Tony Birch of Re/Max in Lethbridge concurs with Van Dyk’s assessment, but stresses demand for dry land and irrigated land still seems to be holding its own, with gains on the irrigated side offsetting a potential slowdown, for now, on the dry quarter side of the market— a market which has been dragged down a bit due to two years in a row of drought.

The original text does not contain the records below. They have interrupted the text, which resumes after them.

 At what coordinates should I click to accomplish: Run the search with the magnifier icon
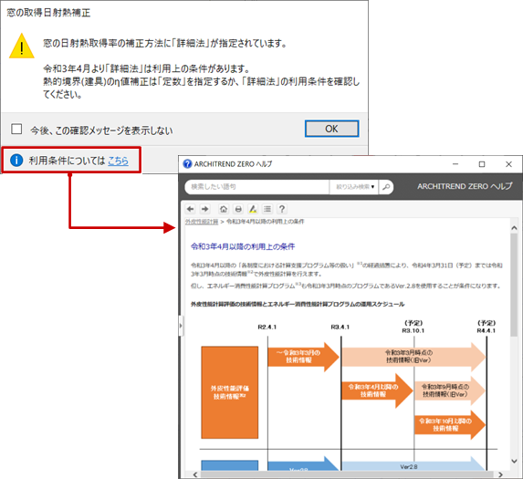tap(386, 187)
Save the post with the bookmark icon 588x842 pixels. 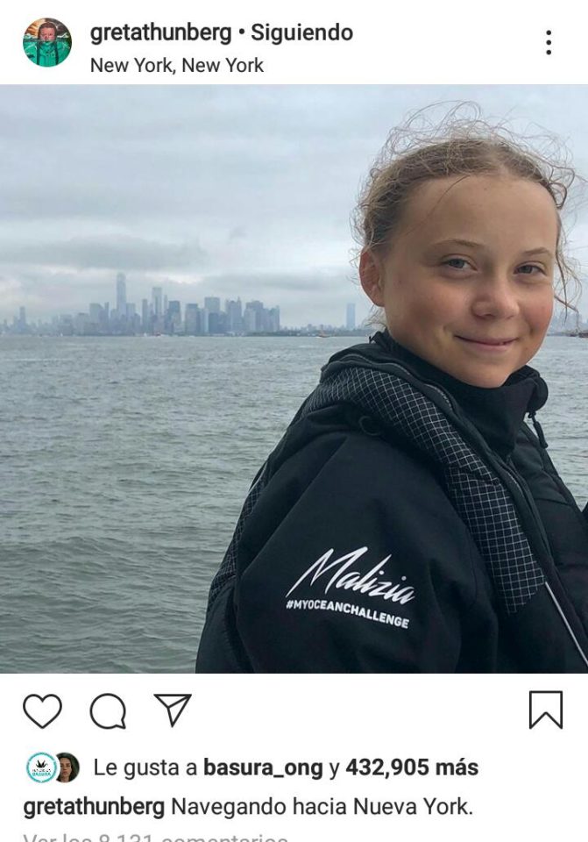546,710
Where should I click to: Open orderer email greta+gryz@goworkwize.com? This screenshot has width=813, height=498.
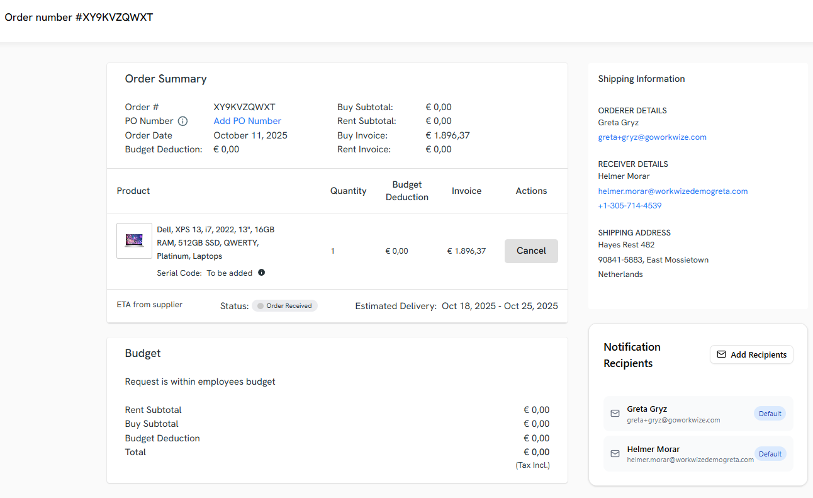coord(652,137)
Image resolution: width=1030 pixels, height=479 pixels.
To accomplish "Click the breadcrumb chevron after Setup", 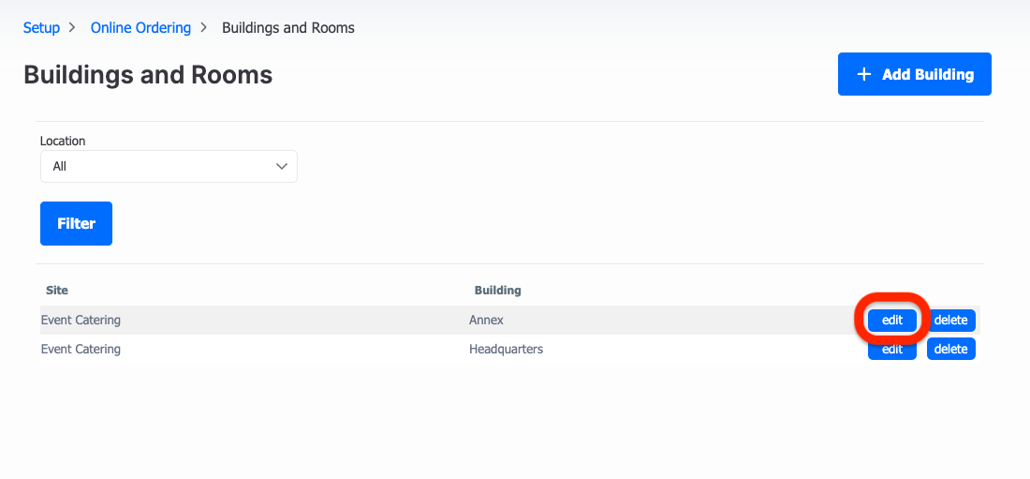I will pyautogui.click(x=72, y=27).

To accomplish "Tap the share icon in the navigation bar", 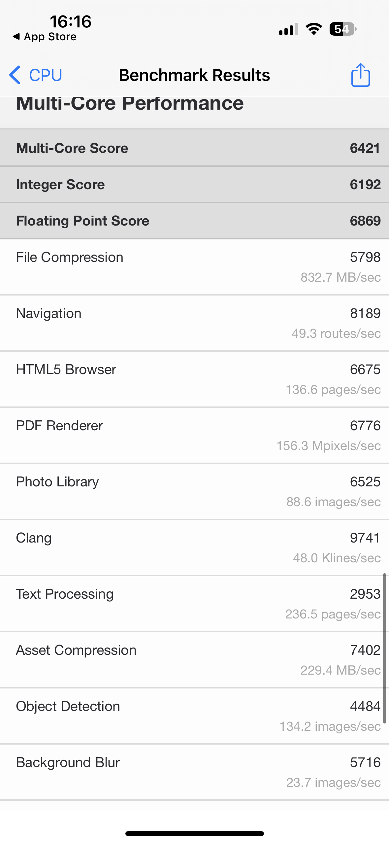I will (360, 75).
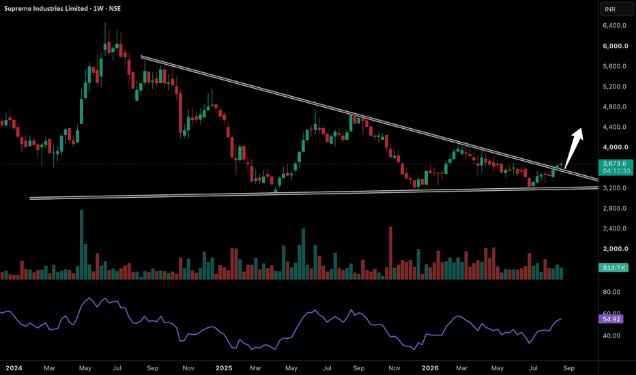This screenshot has height=375, width=636.
Task: Select the white breakout arrow drawing
Action: point(574,147)
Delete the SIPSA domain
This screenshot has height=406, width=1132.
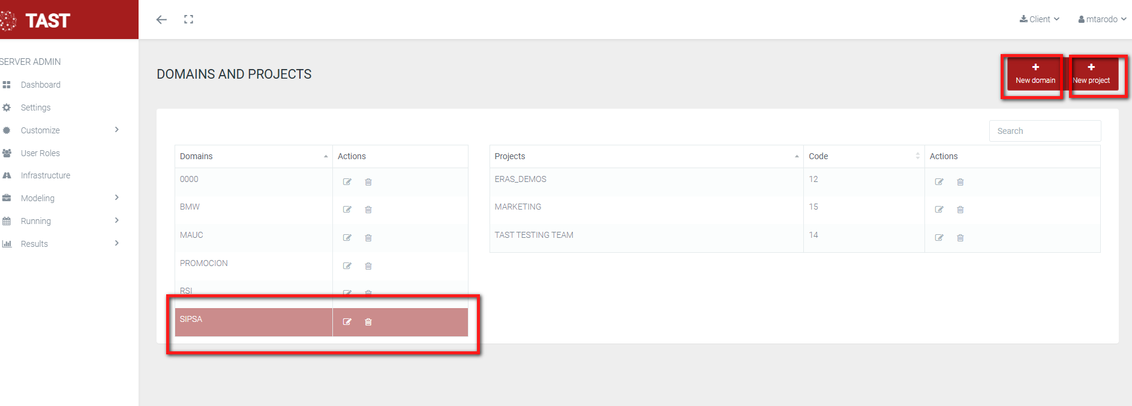pyautogui.click(x=368, y=322)
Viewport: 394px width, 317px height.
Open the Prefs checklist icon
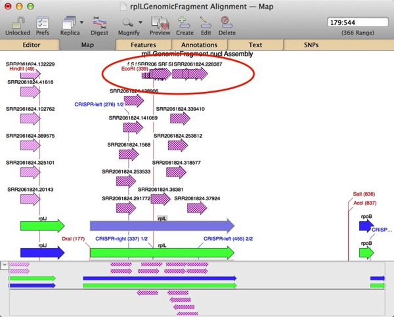tap(41, 22)
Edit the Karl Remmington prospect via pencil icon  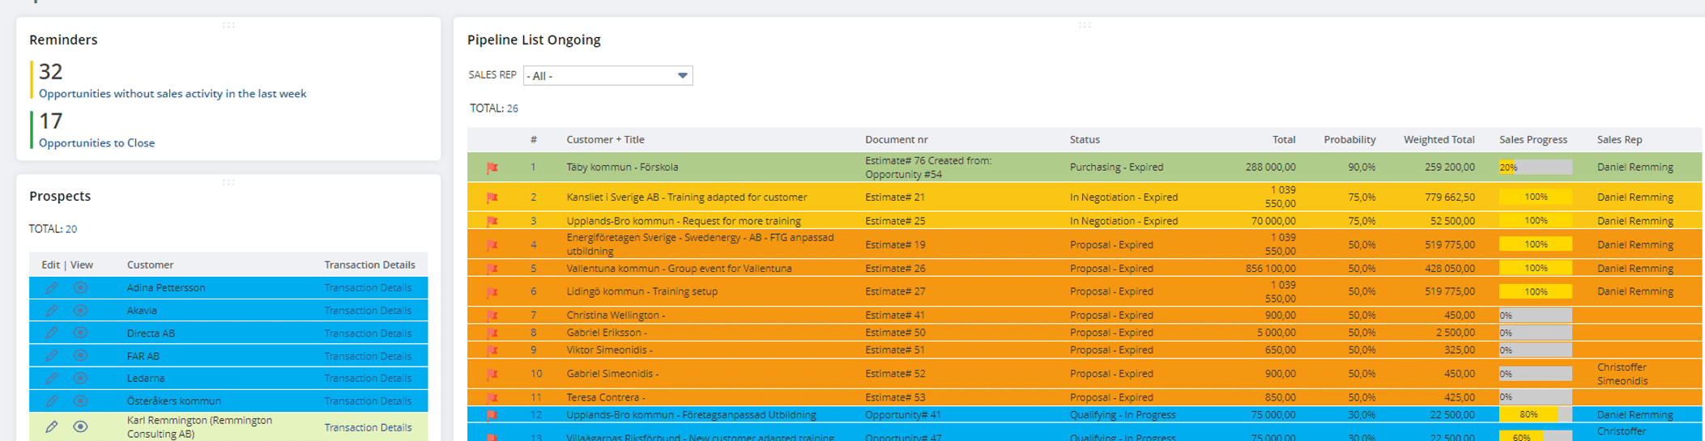tap(52, 426)
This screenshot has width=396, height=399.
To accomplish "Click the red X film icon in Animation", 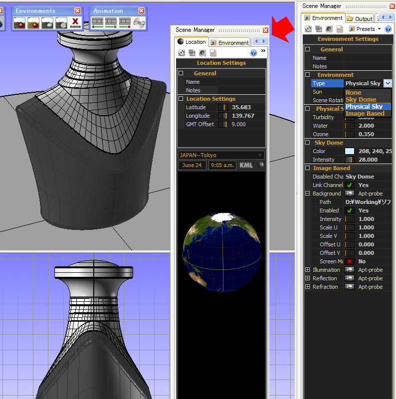I will tap(125, 23).
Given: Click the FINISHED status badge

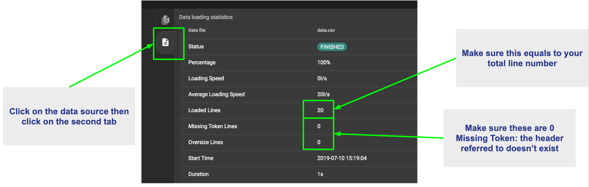Looking at the screenshot, I should [332, 47].
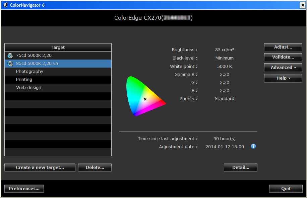
Task: Close the ColorNavigator window
Action: click(x=302, y=5)
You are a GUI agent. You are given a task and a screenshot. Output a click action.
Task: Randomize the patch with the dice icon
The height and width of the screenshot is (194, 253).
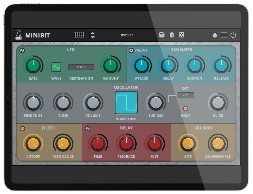(181, 35)
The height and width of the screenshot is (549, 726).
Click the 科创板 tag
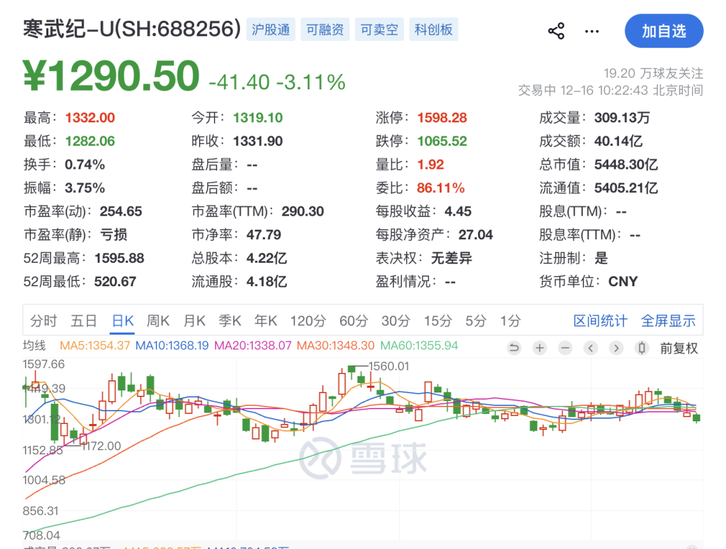[x=434, y=30]
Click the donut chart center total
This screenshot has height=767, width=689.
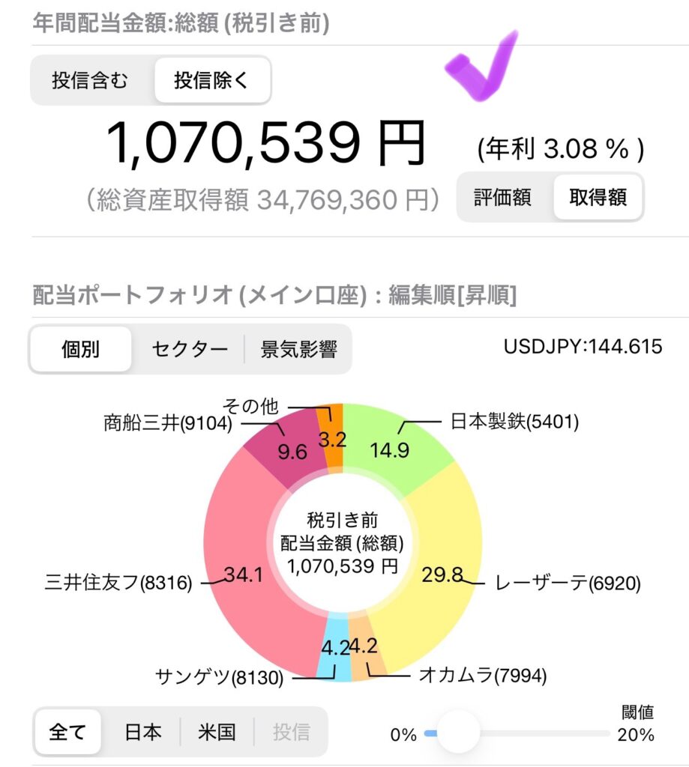pyautogui.click(x=343, y=543)
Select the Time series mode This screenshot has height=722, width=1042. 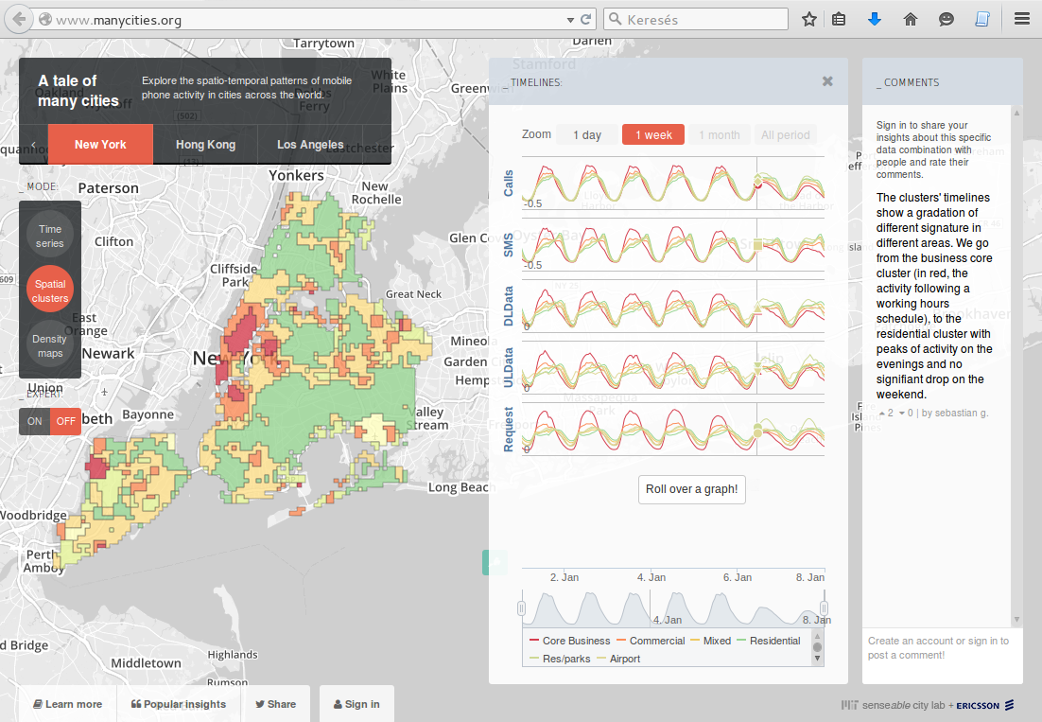pyautogui.click(x=50, y=236)
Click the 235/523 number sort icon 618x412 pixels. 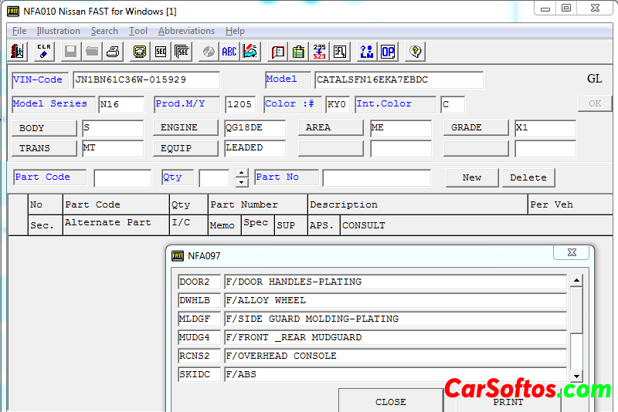pos(319,52)
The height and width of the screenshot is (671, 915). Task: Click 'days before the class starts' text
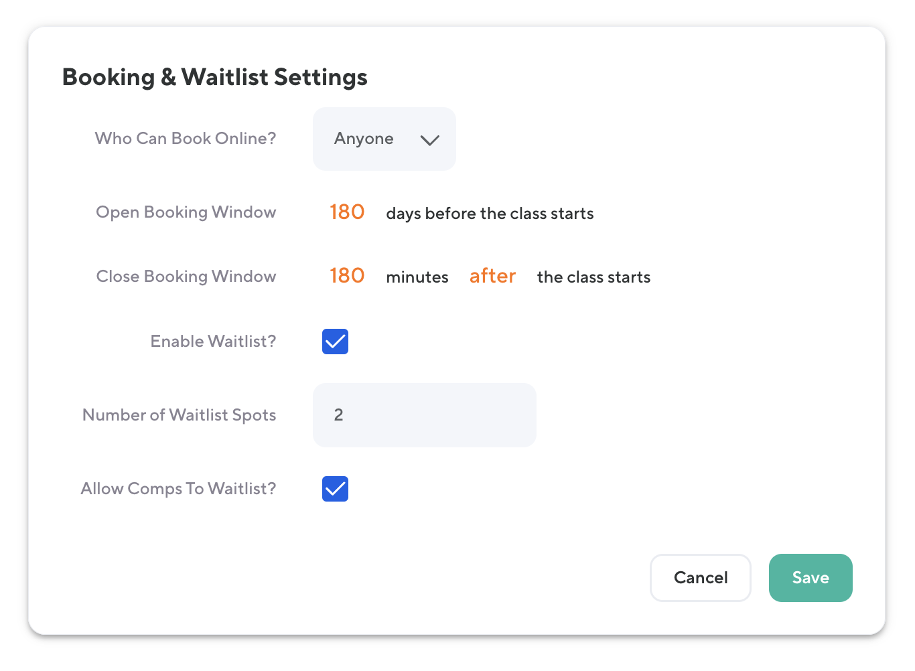coord(490,214)
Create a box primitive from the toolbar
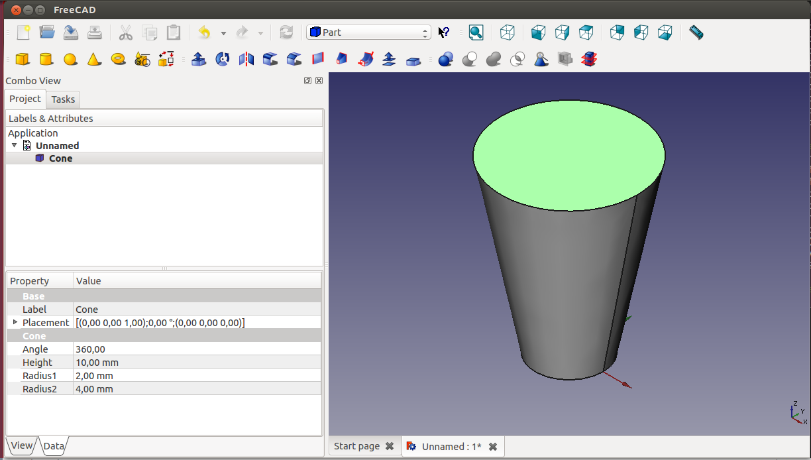The width and height of the screenshot is (811, 460). (x=23, y=59)
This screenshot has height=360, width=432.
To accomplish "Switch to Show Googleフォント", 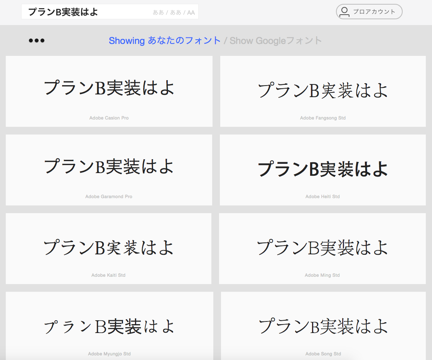I will point(275,40).
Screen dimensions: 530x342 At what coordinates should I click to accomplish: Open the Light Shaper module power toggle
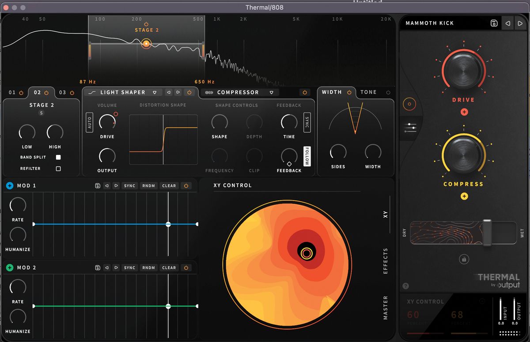(x=189, y=93)
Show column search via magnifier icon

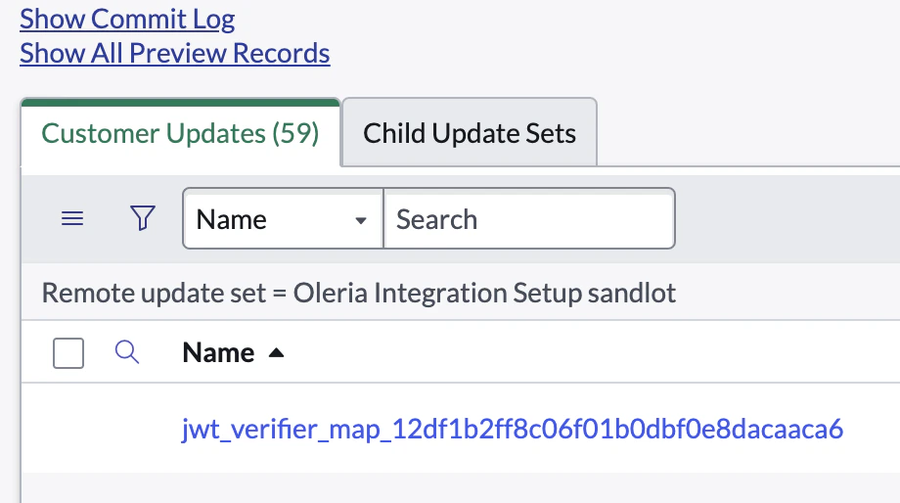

“Right now for irrigated land it’s a very hot market,” says Birch. “But I believe dry land is going to be tapering off in price … Last year we had a drought and people were still getting pretty good money for their dry land. Now this year we have a drought so the prices have levelled off, and anything over last year’s prices isn’t really selling. If there is a drought next year, there could be greater problems.”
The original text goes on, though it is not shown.